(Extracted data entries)
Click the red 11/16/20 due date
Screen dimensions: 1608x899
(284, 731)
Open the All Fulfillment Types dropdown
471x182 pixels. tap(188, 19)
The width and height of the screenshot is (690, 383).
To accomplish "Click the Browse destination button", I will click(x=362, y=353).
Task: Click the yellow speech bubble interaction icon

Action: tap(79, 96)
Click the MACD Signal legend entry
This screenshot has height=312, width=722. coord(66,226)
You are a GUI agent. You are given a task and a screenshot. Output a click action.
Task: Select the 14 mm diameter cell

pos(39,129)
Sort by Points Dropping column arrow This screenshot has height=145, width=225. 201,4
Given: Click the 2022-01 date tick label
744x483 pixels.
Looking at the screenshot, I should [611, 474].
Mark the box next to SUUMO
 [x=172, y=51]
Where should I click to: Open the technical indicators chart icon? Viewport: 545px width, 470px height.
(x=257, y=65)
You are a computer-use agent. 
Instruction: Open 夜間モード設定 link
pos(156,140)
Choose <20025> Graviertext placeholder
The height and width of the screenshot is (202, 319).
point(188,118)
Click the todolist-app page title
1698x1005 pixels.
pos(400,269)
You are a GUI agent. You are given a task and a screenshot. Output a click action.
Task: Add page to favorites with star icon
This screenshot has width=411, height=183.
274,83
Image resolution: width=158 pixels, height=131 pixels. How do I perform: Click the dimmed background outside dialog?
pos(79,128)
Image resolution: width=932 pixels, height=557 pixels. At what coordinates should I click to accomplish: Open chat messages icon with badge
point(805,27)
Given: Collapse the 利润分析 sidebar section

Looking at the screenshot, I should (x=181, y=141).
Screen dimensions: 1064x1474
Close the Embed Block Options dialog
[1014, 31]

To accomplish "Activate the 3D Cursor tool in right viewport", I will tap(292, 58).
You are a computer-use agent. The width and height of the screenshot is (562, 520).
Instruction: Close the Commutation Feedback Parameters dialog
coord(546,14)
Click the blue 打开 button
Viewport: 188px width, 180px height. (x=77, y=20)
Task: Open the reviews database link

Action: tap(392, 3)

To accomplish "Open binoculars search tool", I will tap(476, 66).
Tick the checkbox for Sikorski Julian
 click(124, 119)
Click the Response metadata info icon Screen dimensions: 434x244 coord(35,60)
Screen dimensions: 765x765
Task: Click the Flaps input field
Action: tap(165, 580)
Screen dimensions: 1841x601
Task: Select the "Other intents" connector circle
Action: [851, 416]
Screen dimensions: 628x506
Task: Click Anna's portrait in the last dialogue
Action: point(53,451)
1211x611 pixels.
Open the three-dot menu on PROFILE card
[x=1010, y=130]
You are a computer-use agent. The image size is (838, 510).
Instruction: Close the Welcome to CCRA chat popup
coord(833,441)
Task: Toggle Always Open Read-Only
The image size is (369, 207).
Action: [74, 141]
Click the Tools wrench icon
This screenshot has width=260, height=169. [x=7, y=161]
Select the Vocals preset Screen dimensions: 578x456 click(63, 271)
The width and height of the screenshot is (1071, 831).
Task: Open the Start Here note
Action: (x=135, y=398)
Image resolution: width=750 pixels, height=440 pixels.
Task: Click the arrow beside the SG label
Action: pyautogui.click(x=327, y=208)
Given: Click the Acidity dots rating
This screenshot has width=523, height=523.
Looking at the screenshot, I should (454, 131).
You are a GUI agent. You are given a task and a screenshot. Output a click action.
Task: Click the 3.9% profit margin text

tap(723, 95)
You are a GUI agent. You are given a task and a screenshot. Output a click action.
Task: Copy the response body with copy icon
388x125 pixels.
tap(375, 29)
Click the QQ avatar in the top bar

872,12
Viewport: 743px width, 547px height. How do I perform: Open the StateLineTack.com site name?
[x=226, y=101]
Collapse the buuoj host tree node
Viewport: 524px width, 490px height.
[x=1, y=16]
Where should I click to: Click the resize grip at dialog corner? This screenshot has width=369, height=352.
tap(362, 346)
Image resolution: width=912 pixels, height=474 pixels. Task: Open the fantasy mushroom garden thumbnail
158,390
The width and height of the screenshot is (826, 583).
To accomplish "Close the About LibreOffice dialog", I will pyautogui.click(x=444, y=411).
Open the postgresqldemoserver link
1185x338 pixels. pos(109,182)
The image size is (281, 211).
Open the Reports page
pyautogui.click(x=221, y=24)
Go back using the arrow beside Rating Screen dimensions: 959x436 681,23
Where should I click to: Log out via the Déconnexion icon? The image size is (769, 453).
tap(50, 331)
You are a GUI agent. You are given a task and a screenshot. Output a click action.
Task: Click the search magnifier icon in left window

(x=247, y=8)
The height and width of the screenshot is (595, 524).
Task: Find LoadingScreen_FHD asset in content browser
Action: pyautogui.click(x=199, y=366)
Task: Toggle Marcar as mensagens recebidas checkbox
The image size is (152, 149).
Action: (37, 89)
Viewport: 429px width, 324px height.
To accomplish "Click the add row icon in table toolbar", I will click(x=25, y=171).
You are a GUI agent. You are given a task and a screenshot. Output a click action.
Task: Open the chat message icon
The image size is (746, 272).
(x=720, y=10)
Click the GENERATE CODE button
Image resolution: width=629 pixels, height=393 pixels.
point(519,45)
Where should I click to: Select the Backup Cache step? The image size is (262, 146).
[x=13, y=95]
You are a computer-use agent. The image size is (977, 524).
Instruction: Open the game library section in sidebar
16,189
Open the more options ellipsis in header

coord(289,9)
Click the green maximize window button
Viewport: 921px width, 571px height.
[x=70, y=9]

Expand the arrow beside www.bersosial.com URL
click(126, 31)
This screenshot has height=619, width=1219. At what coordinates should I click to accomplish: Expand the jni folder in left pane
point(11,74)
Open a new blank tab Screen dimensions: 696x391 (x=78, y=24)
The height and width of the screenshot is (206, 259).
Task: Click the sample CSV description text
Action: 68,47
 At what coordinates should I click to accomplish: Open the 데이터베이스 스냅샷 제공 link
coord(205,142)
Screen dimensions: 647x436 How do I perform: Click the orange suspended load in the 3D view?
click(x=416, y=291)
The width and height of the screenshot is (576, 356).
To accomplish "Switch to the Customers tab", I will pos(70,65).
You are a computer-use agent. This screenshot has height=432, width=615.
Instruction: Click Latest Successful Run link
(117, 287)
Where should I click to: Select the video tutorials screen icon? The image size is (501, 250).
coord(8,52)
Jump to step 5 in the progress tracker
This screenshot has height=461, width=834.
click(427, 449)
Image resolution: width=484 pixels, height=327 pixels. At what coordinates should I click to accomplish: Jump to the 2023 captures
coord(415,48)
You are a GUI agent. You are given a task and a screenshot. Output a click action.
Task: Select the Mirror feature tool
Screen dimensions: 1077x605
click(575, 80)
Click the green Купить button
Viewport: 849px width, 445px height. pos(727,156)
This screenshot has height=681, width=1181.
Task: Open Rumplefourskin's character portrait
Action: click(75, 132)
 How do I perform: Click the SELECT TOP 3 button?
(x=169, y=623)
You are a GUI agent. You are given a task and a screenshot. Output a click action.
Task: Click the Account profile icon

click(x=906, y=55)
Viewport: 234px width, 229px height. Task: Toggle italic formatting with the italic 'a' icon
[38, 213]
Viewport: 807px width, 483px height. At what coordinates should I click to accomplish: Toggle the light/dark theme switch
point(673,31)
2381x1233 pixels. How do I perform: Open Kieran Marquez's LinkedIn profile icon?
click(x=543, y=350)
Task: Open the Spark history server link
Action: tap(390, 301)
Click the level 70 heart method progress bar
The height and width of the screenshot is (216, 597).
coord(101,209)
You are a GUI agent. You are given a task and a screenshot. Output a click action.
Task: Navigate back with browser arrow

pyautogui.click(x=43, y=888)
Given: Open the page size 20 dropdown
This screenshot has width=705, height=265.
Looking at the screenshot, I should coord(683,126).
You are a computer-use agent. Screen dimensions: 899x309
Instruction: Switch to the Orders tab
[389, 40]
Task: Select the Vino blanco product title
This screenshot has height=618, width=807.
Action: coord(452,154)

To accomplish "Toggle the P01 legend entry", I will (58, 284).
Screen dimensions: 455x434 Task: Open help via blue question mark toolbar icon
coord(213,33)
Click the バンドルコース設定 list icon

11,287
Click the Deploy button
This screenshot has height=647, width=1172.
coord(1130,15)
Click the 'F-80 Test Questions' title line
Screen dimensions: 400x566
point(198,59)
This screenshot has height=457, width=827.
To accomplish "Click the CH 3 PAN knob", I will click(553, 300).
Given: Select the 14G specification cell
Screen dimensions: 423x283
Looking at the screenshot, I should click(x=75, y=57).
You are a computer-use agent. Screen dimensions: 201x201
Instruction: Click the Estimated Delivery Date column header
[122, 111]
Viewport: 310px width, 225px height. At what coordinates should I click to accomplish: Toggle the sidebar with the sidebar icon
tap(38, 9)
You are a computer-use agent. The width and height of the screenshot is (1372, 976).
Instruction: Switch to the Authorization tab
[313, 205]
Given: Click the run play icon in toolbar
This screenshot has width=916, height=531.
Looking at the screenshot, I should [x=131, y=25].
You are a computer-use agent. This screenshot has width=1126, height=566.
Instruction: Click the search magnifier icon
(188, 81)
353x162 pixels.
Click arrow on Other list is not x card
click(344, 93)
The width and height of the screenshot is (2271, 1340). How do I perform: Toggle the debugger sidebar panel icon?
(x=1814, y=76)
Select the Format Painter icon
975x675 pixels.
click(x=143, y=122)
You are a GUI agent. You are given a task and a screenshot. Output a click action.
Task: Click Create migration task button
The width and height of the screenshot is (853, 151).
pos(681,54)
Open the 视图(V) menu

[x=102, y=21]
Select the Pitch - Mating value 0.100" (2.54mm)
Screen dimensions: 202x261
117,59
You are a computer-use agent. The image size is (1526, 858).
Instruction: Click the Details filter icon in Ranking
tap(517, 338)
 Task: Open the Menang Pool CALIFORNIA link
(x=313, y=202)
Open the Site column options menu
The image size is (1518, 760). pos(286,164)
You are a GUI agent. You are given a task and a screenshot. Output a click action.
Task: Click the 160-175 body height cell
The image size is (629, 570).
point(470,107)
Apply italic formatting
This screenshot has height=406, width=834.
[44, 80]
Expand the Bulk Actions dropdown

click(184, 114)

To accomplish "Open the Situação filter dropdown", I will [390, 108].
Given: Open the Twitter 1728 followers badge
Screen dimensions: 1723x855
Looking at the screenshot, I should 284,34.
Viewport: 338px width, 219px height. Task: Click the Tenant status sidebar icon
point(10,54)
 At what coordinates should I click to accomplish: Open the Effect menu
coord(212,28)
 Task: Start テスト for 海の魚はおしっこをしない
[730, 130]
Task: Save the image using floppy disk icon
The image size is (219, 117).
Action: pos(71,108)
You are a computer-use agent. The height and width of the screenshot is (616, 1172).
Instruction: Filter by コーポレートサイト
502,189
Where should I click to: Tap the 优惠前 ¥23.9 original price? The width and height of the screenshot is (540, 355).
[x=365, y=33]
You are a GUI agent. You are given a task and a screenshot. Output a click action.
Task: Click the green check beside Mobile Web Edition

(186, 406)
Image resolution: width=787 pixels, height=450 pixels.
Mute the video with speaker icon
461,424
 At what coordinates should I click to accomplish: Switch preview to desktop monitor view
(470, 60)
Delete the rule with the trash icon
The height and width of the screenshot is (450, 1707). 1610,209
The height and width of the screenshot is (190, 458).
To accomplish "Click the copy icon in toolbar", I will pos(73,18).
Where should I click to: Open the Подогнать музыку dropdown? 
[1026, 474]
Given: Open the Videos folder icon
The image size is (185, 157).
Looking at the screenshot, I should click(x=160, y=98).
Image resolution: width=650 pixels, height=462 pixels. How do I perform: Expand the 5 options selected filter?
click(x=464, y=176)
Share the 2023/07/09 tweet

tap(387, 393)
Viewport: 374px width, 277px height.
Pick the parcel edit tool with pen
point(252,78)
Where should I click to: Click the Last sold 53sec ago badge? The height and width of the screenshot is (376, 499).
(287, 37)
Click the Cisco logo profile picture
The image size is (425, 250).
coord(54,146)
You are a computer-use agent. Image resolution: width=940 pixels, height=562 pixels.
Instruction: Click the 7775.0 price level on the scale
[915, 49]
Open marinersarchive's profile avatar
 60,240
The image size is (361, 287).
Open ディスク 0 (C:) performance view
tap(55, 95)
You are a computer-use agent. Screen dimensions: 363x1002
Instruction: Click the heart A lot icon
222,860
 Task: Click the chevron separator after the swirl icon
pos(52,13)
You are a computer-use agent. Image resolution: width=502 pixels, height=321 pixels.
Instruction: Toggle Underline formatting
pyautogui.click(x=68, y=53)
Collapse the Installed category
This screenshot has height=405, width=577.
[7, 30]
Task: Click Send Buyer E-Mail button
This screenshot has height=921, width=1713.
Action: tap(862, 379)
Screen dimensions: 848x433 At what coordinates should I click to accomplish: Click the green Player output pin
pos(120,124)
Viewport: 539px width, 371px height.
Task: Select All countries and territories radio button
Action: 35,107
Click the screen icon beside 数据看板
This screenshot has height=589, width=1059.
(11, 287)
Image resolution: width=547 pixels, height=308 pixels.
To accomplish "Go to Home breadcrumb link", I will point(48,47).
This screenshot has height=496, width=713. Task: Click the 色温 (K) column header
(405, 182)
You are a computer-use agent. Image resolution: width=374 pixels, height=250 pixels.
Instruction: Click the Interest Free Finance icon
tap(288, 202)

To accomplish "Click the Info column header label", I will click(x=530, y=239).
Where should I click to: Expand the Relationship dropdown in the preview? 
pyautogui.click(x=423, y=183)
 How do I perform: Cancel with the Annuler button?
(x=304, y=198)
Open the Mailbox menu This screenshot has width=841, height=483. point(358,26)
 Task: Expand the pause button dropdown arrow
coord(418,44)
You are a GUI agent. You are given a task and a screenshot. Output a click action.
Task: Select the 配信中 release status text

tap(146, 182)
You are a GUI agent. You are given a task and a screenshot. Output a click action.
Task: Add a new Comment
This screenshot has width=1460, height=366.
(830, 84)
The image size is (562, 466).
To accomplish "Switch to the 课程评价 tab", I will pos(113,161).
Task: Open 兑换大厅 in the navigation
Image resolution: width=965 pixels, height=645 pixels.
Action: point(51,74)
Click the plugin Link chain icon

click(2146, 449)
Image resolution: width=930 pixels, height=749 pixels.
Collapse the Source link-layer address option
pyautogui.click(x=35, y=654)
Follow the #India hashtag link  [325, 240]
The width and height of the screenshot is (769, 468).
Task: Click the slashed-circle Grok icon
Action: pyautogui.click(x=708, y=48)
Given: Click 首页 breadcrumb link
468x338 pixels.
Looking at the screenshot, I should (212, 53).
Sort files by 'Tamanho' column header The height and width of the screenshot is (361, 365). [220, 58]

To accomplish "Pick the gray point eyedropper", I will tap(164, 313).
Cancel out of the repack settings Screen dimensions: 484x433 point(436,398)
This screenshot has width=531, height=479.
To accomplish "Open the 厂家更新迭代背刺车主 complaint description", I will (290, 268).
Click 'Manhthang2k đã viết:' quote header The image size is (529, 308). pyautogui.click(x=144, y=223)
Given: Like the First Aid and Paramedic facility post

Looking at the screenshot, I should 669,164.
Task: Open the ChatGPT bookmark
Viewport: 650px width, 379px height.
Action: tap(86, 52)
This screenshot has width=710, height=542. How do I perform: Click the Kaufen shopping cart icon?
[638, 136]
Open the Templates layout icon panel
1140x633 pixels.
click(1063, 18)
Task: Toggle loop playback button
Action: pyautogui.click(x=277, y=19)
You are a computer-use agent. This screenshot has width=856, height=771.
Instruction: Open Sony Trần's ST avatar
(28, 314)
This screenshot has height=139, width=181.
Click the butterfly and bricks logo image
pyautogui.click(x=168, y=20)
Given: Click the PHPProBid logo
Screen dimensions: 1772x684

Short task. Copy the lines of the material above without changes, everything from the line containing "You are a computer-use agent. Screen dimensions: 201x201" down to the line containing "The image size is (1518, 760). pos(286,164)", both of those lines included.

Answer to this task.
You are a computer-use agent. Screen dimensions: 201x201
Instruction: Click the Estimated Delivery Date column header
[122, 111]
Viewport: 310px width, 225px height. At what coordinates should I click to accomplish: Toggle the sidebar with the sidebar icon
tap(38, 9)
You are a computer-use agent. The width and height of the screenshot is (1372, 976).
Instruction: Switch to the Authorization tab
[313, 205]
Given: Click the run play icon in toolbar
This screenshot has width=916, height=531.
Looking at the screenshot, I should [x=131, y=25].
You are a computer-use agent. This screenshot has width=1126, height=566.
Instruction: Click the search magnifier icon
(188, 81)
353x162 pixels.
Click arrow on Other list is not x card
click(344, 93)
The width and height of the screenshot is (2271, 1340). How do I perform: Toggle the debugger sidebar panel icon?
(x=1814, y=76)
Select the Format Painter icon
975x675 pixels.
click(x=143, y=122)
You are a GUI agent. You are given a task and a screenshot. Output a click action.
Task: Click Create migration task button
The width and height of the screenshot is (853, 151).
pos(681,54)
Open the 视图(V) menu

[x=102, y=21]
Select the Pitch - Mating value 0.100" (2.54mm)
Screen dimensions: 202x261
117,59
You are a computer-use agent. The image size is (1526, 858).
Instruction: Click the Details filter icon in Ranking
tap(517, 338)
 Task: Open the Menang Pool CALIFORNIA link
(x=313, y=202)
Open the Site column options menu
The image size is (1518, 760). pos(286,164)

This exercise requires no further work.